[Exercise description]:
Set the entries below down again, please. Match them exactly.

Dataset entries

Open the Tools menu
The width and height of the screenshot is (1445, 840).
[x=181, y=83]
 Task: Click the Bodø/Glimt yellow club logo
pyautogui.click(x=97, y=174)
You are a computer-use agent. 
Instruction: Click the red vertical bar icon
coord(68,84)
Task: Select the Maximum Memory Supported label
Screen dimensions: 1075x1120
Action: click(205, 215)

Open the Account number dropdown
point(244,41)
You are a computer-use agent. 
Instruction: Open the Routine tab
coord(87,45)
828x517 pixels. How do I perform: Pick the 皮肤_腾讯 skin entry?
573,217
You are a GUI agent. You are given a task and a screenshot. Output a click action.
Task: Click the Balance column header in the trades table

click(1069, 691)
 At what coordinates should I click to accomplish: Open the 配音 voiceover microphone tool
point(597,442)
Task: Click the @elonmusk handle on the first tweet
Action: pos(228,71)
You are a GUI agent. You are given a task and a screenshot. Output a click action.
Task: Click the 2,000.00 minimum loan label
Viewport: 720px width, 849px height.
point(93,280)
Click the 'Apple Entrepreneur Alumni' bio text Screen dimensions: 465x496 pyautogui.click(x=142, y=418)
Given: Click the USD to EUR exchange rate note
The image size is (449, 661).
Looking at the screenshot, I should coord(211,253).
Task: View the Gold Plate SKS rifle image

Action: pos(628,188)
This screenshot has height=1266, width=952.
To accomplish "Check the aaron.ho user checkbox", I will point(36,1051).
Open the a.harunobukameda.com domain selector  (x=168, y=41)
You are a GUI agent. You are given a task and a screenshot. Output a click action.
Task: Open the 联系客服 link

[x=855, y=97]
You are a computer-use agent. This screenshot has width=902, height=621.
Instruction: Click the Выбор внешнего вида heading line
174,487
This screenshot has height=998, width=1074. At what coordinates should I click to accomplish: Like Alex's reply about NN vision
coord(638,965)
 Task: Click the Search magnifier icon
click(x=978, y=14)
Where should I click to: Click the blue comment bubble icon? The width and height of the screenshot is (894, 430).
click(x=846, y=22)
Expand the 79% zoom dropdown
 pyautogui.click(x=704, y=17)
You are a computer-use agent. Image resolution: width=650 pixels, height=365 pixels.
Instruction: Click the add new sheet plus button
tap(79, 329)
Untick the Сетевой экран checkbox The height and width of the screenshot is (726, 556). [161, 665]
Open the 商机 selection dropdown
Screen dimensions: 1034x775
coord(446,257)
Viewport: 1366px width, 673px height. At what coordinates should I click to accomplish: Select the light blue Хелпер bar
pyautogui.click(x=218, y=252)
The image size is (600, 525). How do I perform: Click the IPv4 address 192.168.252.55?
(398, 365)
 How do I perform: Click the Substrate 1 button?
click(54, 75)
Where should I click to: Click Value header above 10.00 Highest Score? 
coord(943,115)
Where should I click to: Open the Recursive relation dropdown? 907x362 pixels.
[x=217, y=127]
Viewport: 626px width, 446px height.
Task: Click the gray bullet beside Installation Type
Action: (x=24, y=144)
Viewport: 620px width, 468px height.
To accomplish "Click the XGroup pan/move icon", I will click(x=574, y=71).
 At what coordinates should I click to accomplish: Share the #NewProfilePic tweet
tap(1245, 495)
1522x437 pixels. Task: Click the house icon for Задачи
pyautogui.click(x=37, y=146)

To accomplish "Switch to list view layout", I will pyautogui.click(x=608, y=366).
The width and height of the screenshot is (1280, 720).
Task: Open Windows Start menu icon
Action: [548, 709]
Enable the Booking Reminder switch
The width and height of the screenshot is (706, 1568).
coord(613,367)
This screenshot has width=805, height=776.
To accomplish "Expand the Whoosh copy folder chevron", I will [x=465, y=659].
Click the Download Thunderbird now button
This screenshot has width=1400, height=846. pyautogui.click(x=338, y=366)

[Response box]:
Open the Tools menu
The width and height of the screenshot is (1445, 840).
[x=181, y=83]
 Task: Click the Bodø/Glimt yellow club logo
pyautogui.click(x=97, y=174)
You are a computer-use agent. 
Instruction: Click the red vertical bar icon
coord(68,84)
Task: Select the Maximum Memory Supported label
Screen dimensions: 1075x1120
Action: click(205, 215)

Open the Account number dropdown
point(244,41)
You are a computer-use agent. 
Instruction: Open the Routine tab
coord(87,45)
828x517 pixels. How do I perform: Pick the 皮肤_腾讯 skin entry?
573,217
You are a GUI agent. You are given a task and a screenshot. Output a click action.
Task: Click the Balance column header in the trades table

click(1069, 691)
 At what coordinates should I click to accomplish: Open the 配音 voiceover microphone tool
point(597,442)
Task: Click the @elonmusk handle on the first tweet
Action: pos(228,71)
You are a GUI agent. You are given a task and a screenshot. Output a click action.
Task: Click the 2,000.00 minimum loan label
Viewport: 720px width, 849px height.
point(93,280)
Click the 'Apple Entrepreneur Alumni' bio text Screen dimensions: 465x496 pyautogui.click(x=142, y=418)
Given: Click the USD to EUR exchange rate note
The image size is (449, 661).
Looking at the screenshot, I should coord(211,253).
Task: View the Gold Plate SKS rifle image

Action: pos(628,188)
This screenshot has height=1266, width=952.
To accomplish "Check the aaron.ho user checkbox", I will point(36,1051).
Open the a.harunobukameda.com domain selector  (x=168, y=41)
You are a GUI agent. You are given a task and a screenshot. Output a click action.
Task: Open the 联系客服 link

[x=855, y=97]
You are a computer-use agent. This screenshot has width=902, height=621.
Instruction: Click the Выбор внешнего вида heading line
174,487
This screenshot has height=998, width=1074. At what coordinates should I click to accomplish: Like Alex's reply about NN vision
coord(638,965)
 Task: Click the Search magnifier icon
click(x=978, y=14)
Where should I click to: Click the blue comment bubble icon? The width and height of the screenshot is (894, 430).
click(x=846, y=22)
Expand the 79% zoom dropdown
 pyautogui.click(x=704, y=17)
You are a computer-use agent. Image resolution: width=650 pixels, height=365 pixels.
Instruction: Click the add new sheet plus button
tap(79, 329)
Untick the Сетевой экран checkbox The height and width of the screenshot is (726, 556). [161, 665]
Open the 商机 selection dropdown
Screen dimensions: 1034x775
coord(446,257)
Viewport: 1366px width, 673px height. At what coordinates should I click to accomplish: Select the light blue Хелпер bar
pyautogui.click(x=218, y=252)
The image size is (600, 525). How do I perform: Click the IPv4 address 192.168.252.55?
(398, 365)
 How do I perform: Click the Substrate 1 button?
click(54, 75)
Where should I click to: Click Value header above 10.00 Highest Score? 
coord(943,115)
Where should I click to: Open the Recursive relation dropdown? 907x362 pixels.
[x=217, y=127]
Viewport: 626px width, 446px height.
Task: Click the gray bullet beside Installation Type
Action: (x=24, y=144)
Viewport: 620px width, 468px height.
To accomplish "Click the XGroup pan/move icon", I will click(x=574, y=71).
 At what coordinates should I click to accomplish: Share the #NewProfilePic tweet
tap(1245, 495)
1522x437 pixels. Task: Click the house icon for Задачи
pyautogui.click(x=37, y=146)

To accomplish "Switch to list view layout", I will pyautogui.click(x=608, y=366).
The width and height of the screenshot is (1280, 720).
Task: Open Windows Start menu icon
Action: [548, 709]
Enable the Booking Reminder switch
The width and height of the screenshot is (706, 1568).
coord(613,367)
This screenshot has width=805, height=776.
To accomplish "Expand the Whoosh copy folder chevron", I will [x=465, y=659].
Click the Download Thunderbird now button
This screenshot has width=1400, height=846. pyautogui.click(x=338, y=366)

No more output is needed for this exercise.